One of the key problems faced by almost all e-commerce giants across the world is item categorisation. These large online retail giants feature a very large and long-tail inventory with millions of Items (product offers) entering into the marketplace every day.
The quality of item categorisation plays a significant role in subsequent customer-facing applications such as search, product recommendation, trust and safety, product catalogue building, and seller utilities.
A correct item categorisation system is also essential for user experience as it helps determine the relevant presentation logic in surfacing the items to users through search and browsing.
How E-Commerce Giants Tackle Categorisation Problem
The success of e-commerce can be associated with its offering of commodities below the usual market price along with the variety of deals; an effortless window shopping.
In order to give better deals to the customer while managing the profitability, the procurement costs have to be brought down.
A good old technique is to procure the goods in high volume.
In the case of Japanese e-commerce giant Rakuten Ichiba too, the engineers used a large scale multi-class hierarchical product categorisation method.
In one of their works, to improve item selection at a large scale, they used data containing 172 million product titles and description.
For training the deep networks in a reasonable time, word-vectors need to be sparse even if the input layer is very large for training deep networks.

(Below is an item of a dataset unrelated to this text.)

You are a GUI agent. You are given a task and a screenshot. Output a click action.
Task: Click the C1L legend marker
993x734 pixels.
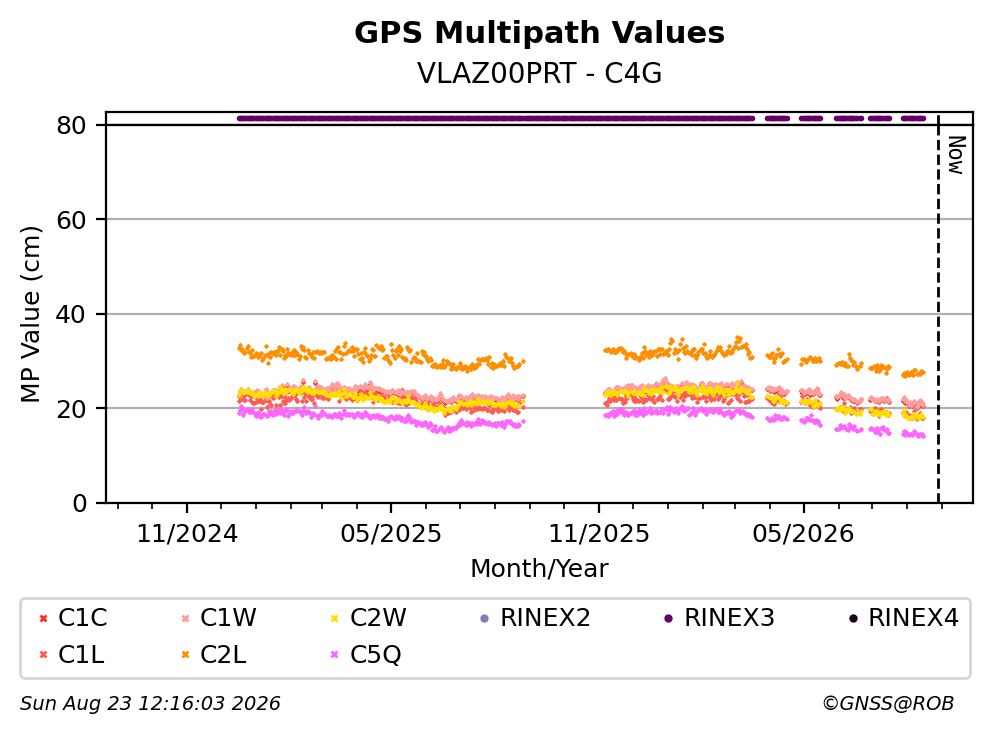(x=43, y=655)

This can be done using the selective reconstruction method.
Models like Deep belief nets (DBN) and deep autoencoders (DAE) were used in the case of Rakuten.
DBN and DAE with selective reconstruction are implemented on GPUs in order to process a large product base within a reasonable amount of time because conventional methods like multinomial Naive Bayes are not practical to be used in that scale.
Initially, the text is normalised by converting all Japanese characters to full-width and all non-Japanese characters to lower cases. And, then all HTML tags are cleaned from descriptions.
For example, the words “iPhone 4s” is normalised to “iphone 4s”.
A frequency threshold is chosen so as to not select those words which appear a few times as features.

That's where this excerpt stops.